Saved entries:
--

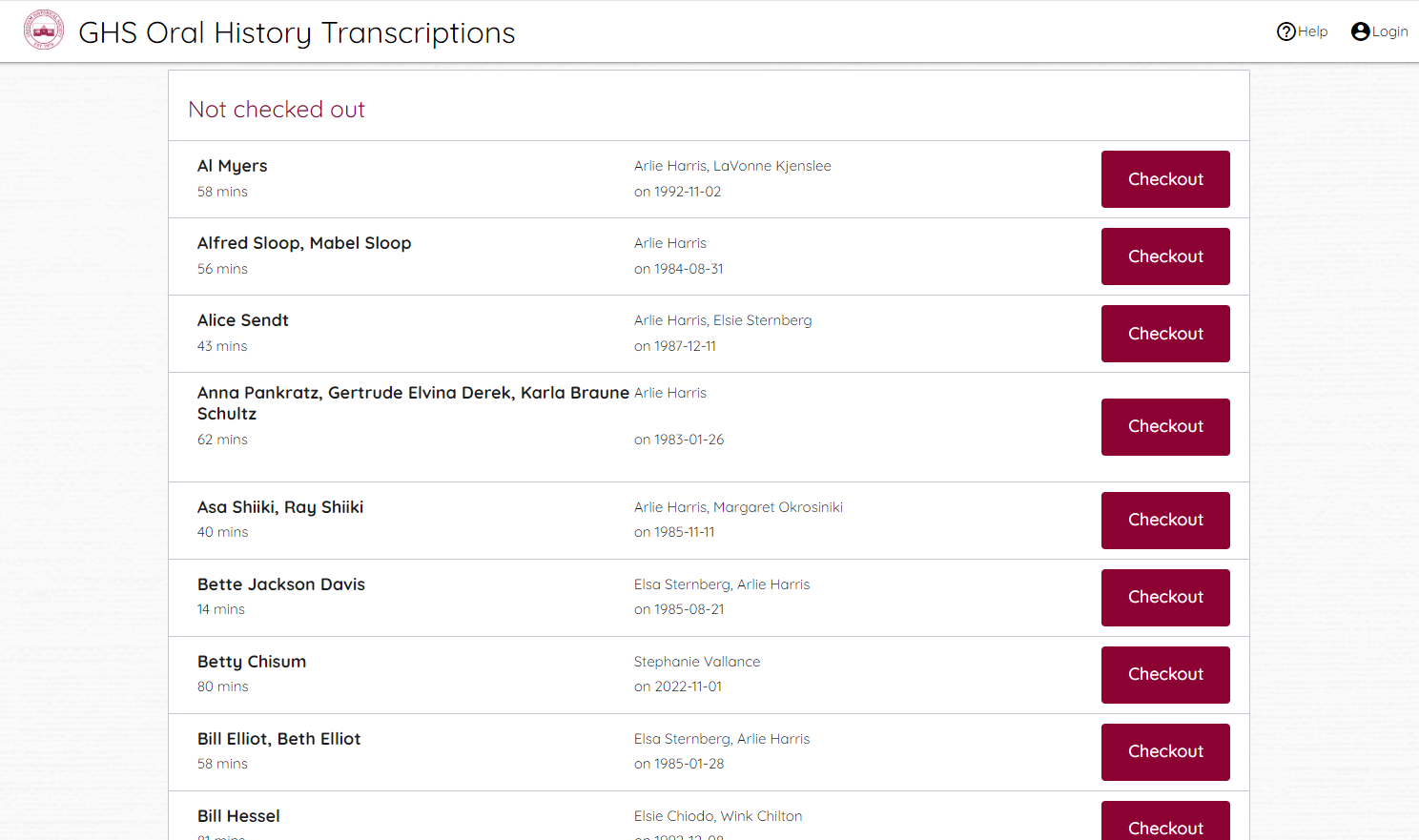The height and width of the screenshot is (840, 1419).
Task: Click the Help question mark icon
Action: 1285,31
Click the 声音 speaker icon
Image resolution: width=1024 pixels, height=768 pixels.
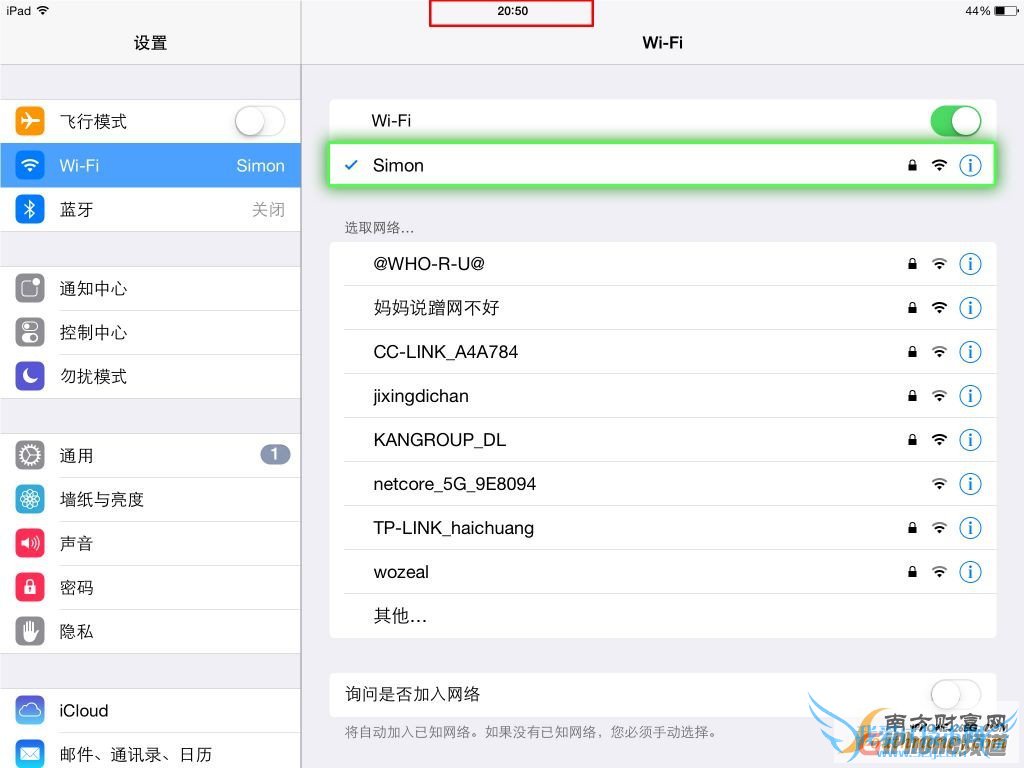(x=29, y=543)
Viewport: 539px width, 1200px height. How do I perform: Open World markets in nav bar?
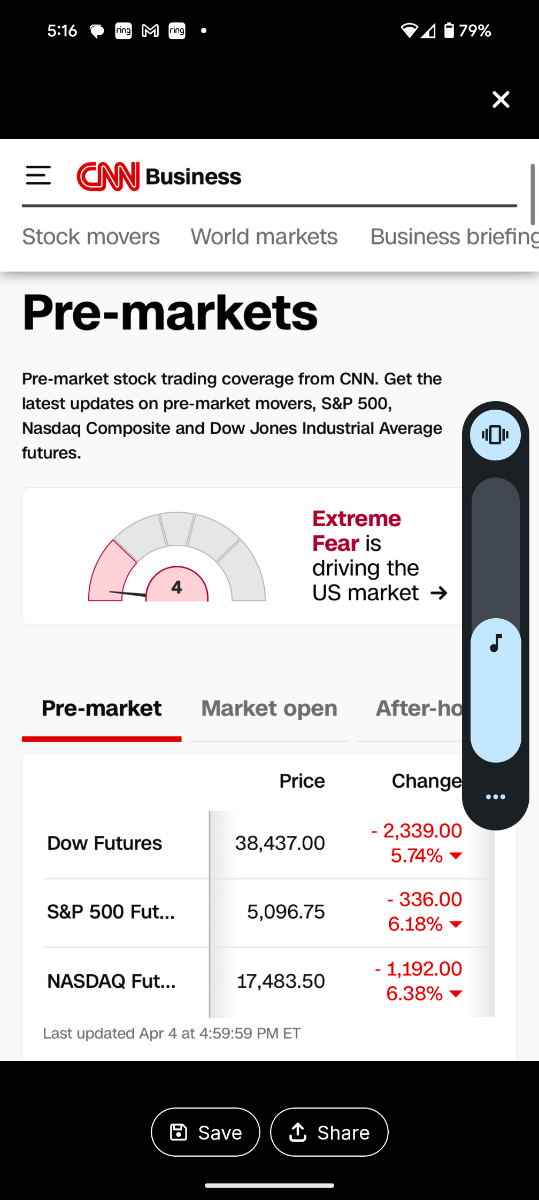264,237
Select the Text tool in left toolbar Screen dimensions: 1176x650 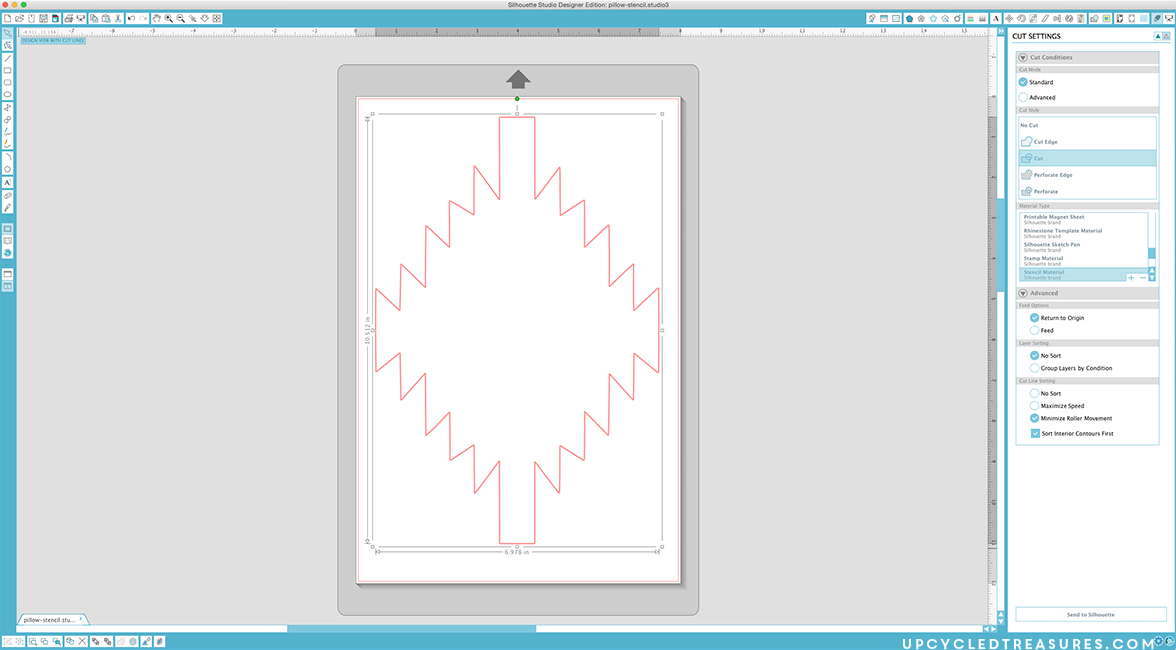point(7,182)
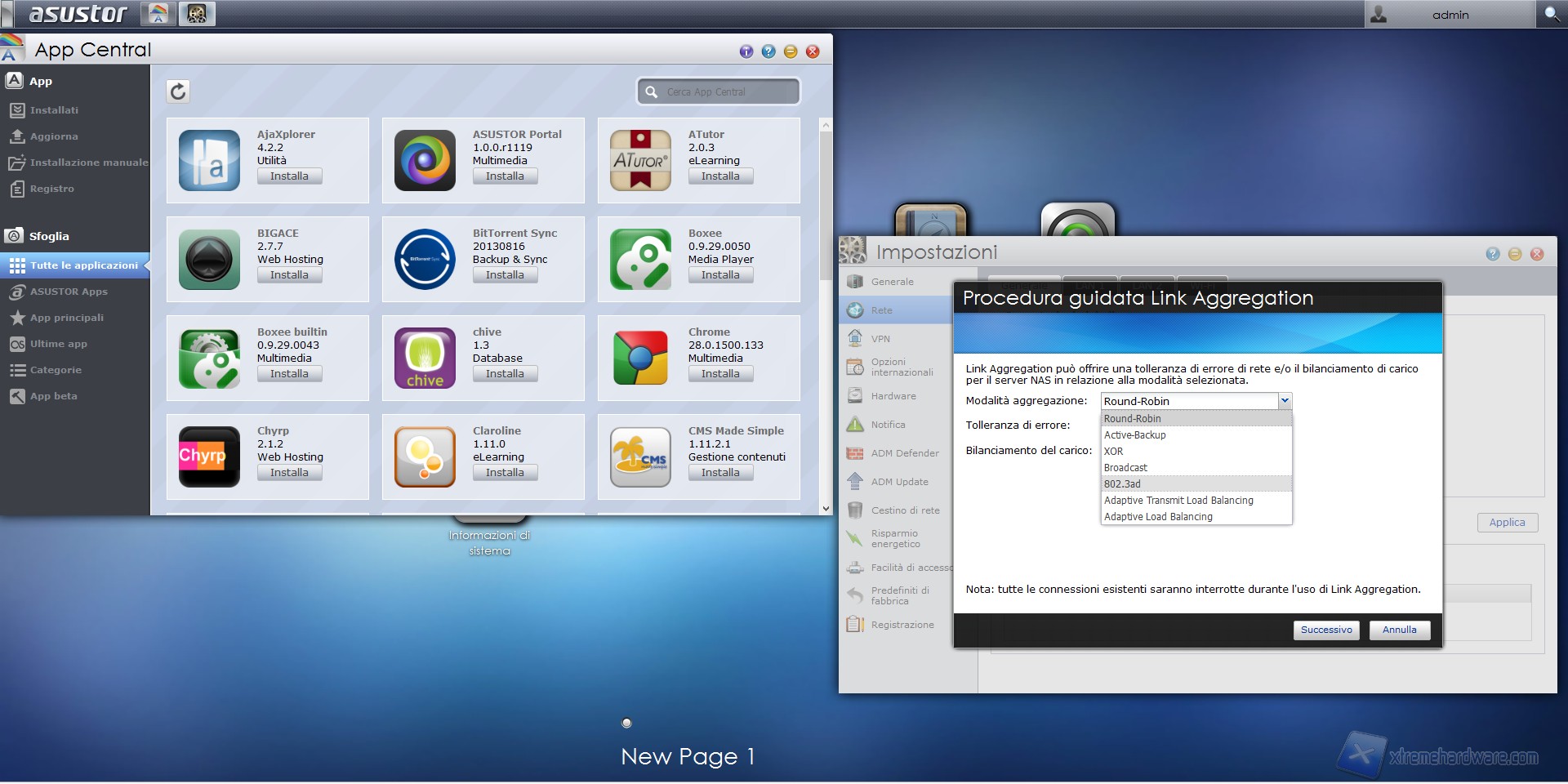Click the App Central help question icon
1568x784 pixels.
(x=768, y=51)
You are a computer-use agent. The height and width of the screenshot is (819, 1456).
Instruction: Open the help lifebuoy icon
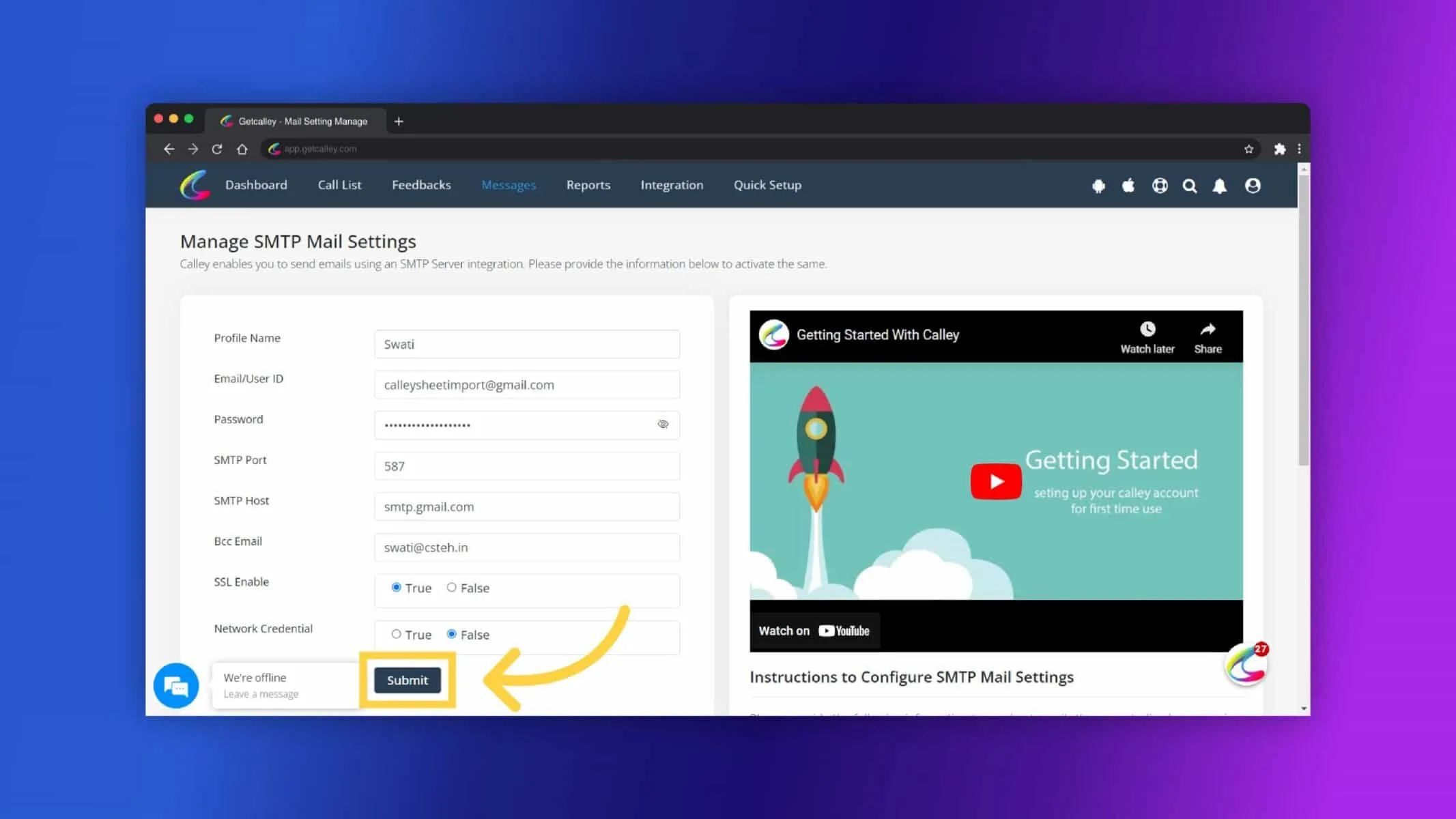pyautogui.click(x=1160, y=186)
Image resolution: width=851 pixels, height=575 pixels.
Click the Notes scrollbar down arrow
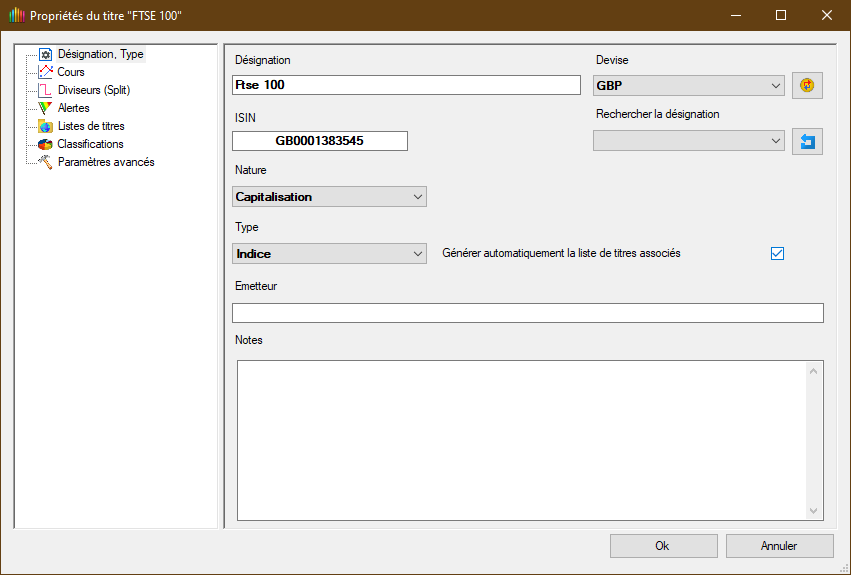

--

Goal of the exercise:
The answer consists solely of the lines from the one holding "Instruction: Open the help lifebuoy icon" through the last line of the entries above, set down verbatim, without any pictures.

Answer to the problem:
Instruction: Open the help lifebuoy icon
pyautogui.click(x=1160, y=186)
Image resolution: width=851 pixels, height=575 pixels.
Click the Notes scrollbar down arrow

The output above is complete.